Sunday, 15 May 2011

Garmin 800

When I got my new bike I also got a new bike computer. A Garmin 800. I’ve wanted one of these for quite a while but as they are pretty expensive I’ve not got round to getting one. When I bought my new bike I could get a discount on any accessories I ordered so it made sense to get buy it at the same time.

My last cycle computer had many of the features that the 800 does:

  • Speed
  • distance
  • Cadence
  • heart rate
  • calories
  • heart rate limits

It kept records of the last 8 rides that I had done with distance, average and max speed and cadence ect but that was it, it only recorded totals and averages not details of the route itself.

The Garmin 800 records all of the same data but it records all these points for the whole ride so that you get graphs of all these over the ride along with a map of where you have been. The Garmin also records temperature and elevation. It also calculates calories more accurately using heart rate.

All this data is uploaded to a website and you can share the page with anyone you would like in many different ways.

Here is a sample ride that I did today:

If you click on View Details you’ll see all the information recorded. There are graphs of Speed, Elevation, Heart Rate, Cadence and Temperature. If you click on player you can plot 2 of these data sets against each other and play the route back.

If you upload all your rides you can also get reports of miles per week over the last year for example.

I am a gadget geek and like quantifying things. I like getting all this data about my rides. I also like knowing how hot it is when I am out for a ride and knowing what grade I am currently going up or down.

As well as all this data you get the cycle computer is a full blown sat nav that you can use to navigate home or to navigate cross country through a track through a forest.
If I do another Evans ride I can download a GPX file before that ride. I can then upload it to my cycle computer and then just follow the directions on the cycle computer rather than have to look out for arrows and rely on maps (which didn’t always work).

Another feature is a virtual training partner that you can race against. This can either be a previous recorded route that you are doing again and you want to race yourself the last time you did it or you can just set a speed that the virtual partner will stick to.

The computer is also very configurable. On the timer pages you can display up 10 different data fields from a selection of about 50! My first page is set up like this:

This shows:

  • Speed
  • Distance
  • Average Speed
  • Heart Rate
  • Cadence
  • Grade

These are all the fields that I am most interested in as I am cycling along to see how I am performing.

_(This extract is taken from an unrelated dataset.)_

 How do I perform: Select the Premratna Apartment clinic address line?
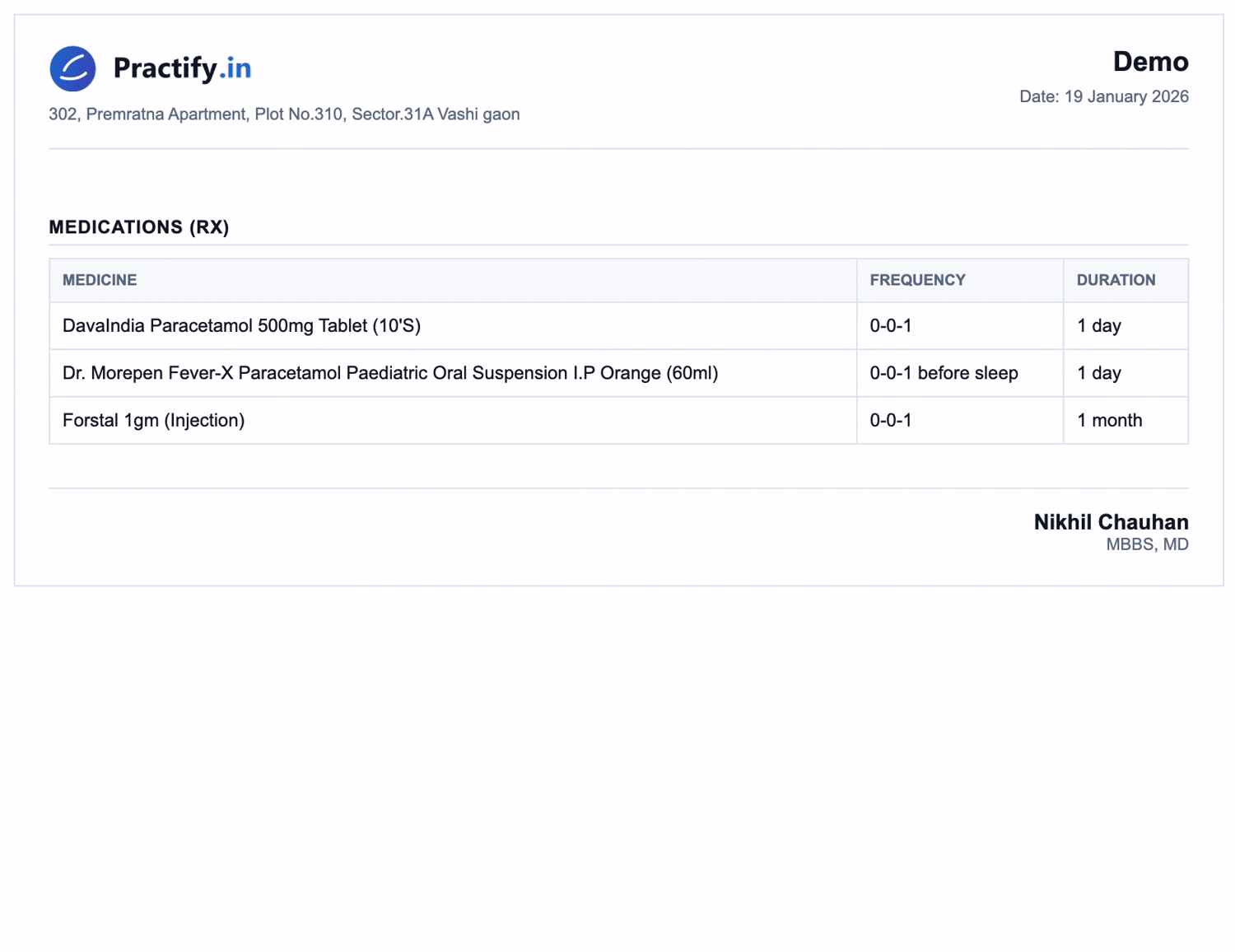pos(284,114)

My second timer screen looks like this:

This shows:

  • Speed
  • Distance
  • Calories burnt
  • Time elapsed
  • Temperature
  • Time of day

These are fields that I only want to look at a few times on my ride. I include Speed and Distance again as these are the 2 most important and I always want to see these,

I could if I wanted to set up another 2 screens like this but this is plenty for me.

There are also a whole load of other things that you can do with the computer but these are the features that I am most interested in.

I’m really pleased with the computer and I look forward to it telling me in a years time how my weekly mileage has varied over the winter for example and to keep track of my performance on routes which I do a lot such as my commute.